Featured Designer: Light Reading

FK chats to Daryl from the wonderfully industrious label Light Reading, who will be debuting at our upcoming Melbourne markets!

Tell us a bit about Light Reading and what we can expect to discover?
Light Reading started as a bit of a strange idea on my way to work. A tiny house had a sad looking stack of pavers in the front garden that drew my eye every time I passed, so I made it my mission to help bring them back to life. After asking the nervous looking neighbours if they had any spare, Light Reading snuck onto the scene. I made an embarrassingly basic prototype and went about asking people for their opinion: new brick shapes were introduced, more colours, more titles, and more stencilly-love. I’m hoping that when someone picks one up, they are drawn to the title, shape, colours and textures it has absorbed over time. It’s really quite a romantic idea to have a thing that holds up the world we live in – the brick; combined with a story that transcends us from one world to another – the book.

What is your creative background and how did it lead you to where you are today?
I studied at the Bartlett School of Architecture in London before heading back to Australia for some much needed experience. I worked for a couple of years in a small but interesting architecture company in Melbourne with some really great people. Having a stall at the Rose St Market also really helped refine my ideas and try new ones. Since a kid though I have always been making models, designing contraptions, ‘improving things’, and scribbling down ideas in my little sketchbooks. At school I lived out of the art studios, at uni I lived out of the architecture studios, so it was only natural trying to make a little studio at home and get stuck in.

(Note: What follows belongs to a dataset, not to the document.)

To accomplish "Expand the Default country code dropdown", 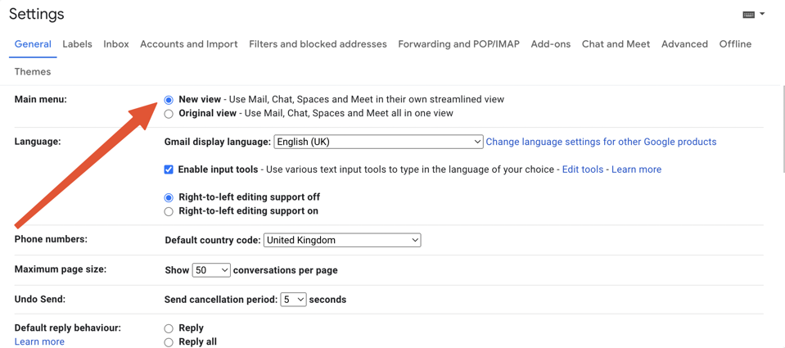I will click(342, 240).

What do you love about working with books and bricks? and what keeps you creatively motivated?
Ever since I can remember, the world of reading and books has baffled me. I was always intimidated by books – especially those thick ones that seem to take an absolute age to read. I’m still amazed how books can be so creative and powerful. Juxtaposing them with the seemingly insignificant brick plays on the values we hold for each of them. I’m also very interested in people’s reactions to their everyday environments. It’s quite easy to see past the potential we are constantly surrounded by – and it’s that notion that allows plenty of opportunity for new ways of looking at things, even the humble brick!

What is your creative workspace like, and what inspires you about your surroundings?
Living in tiny apartment in Melbourne, I didn’t get much of a chance to ‘have a work space’ as I had first hoped. Now however, Light Reading has moved from just outside my apartment front door to the comfortable and welcoming haven of Salvage & Selvedge an awesome new shop at 78 Johnston St, Fitzroy. We get to share the rear garden with potted veggies and flowers, as well as a great workshop and timber shed. In Melbourne, you don’t have to look far for inspiration – creatively minded people are absolutely everywhere!

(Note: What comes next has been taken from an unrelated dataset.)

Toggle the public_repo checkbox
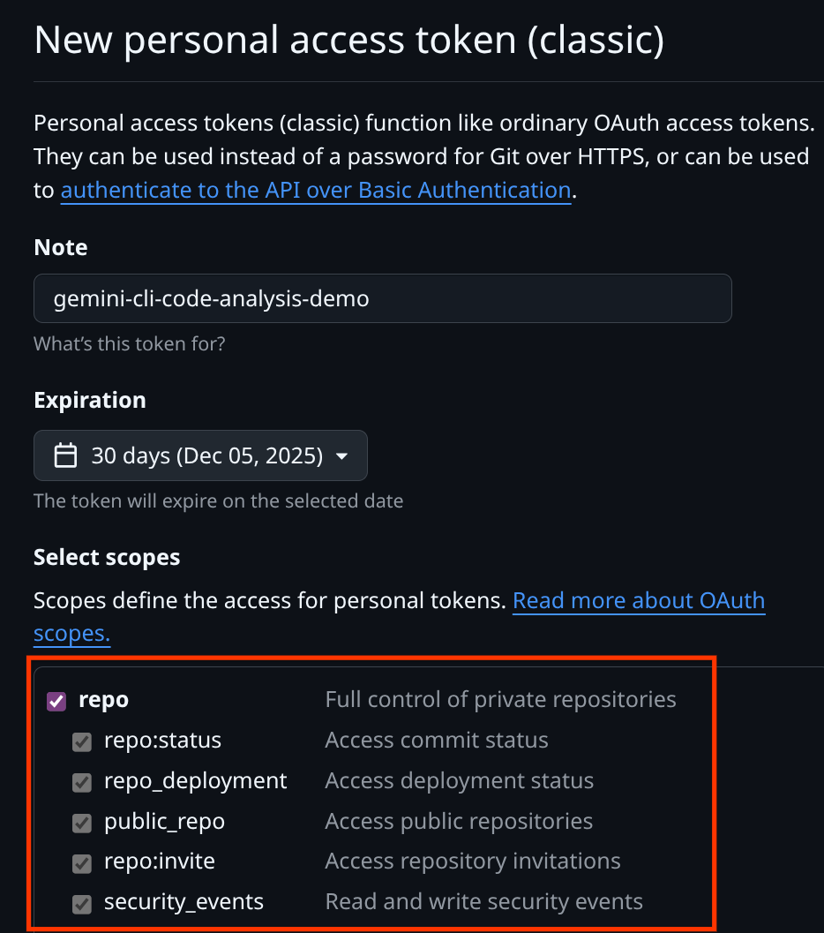 pos(82,823)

Where do you source the bricks for your range? and are their challenges in doing so?
After nearly depleting the brick supply from that tiny house I mentioned earlier, I embarked on a search to find a trusty second-hand brickyard that sported a wide range of bricks – so I found an old family owned business with an amazing range of bricks in the North West corner of Melbourne.
Challenges have come in all shapes and sizes: I got a complaint from my body corporate because a neighbour thought I was baking bricks in the apartment! In my 1960’s oven? I couldn’t bake a single cupcake in there. I had to stencil the bricks in the middle of the night to escape prying eyes.  Also you can only carry about half a dozen bricks at a time without having to see a chiropractor every week.

What new projects are you working on and where would you like to see Light Reading in the future?
I’m still refining Light Reading’s execution, but am experimenting with applying the thought process to other ‘forgotten objects’. I would really love to do public art – a bench here, a wall there, or even a display somewhere. Last year we auctioned 2 sets of books of Hokusai paintings to go towards the Japan Earthquake and Tsunami appeal which was really well received. I would love Light Reading to inspire people to use everyday industrial objects for something completely different. I’m still at awe that the idea has taken off, and that there are people out there that are happy to help and support you!

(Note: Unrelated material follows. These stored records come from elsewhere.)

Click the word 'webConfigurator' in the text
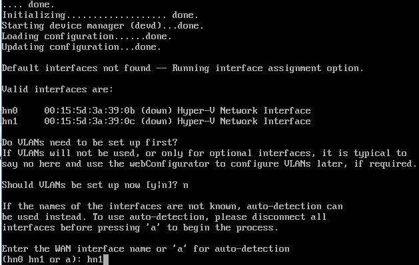Screen dimensions: 419x265 point(169,164)
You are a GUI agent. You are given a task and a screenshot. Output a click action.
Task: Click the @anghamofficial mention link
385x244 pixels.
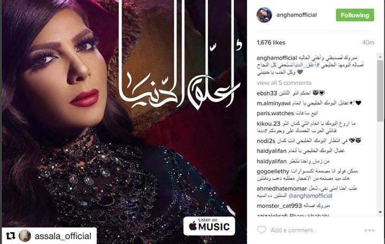click(x=310, y=196)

www.facebook.com/LightReadingMelbourne

2 Comments

  • Pippa says:

    I’m in heaven looking at these treasures, what an amazing idea! All the best Light Reading!

  • You are so clever. If you come to the Gold Coast I can give you a couple of bricks from my old home. This is a huge thing for me to say, as I love my bricks, I am just cleaning a whole pile down again to reuse. I connect with what you are doing. Keep thinking the way you think.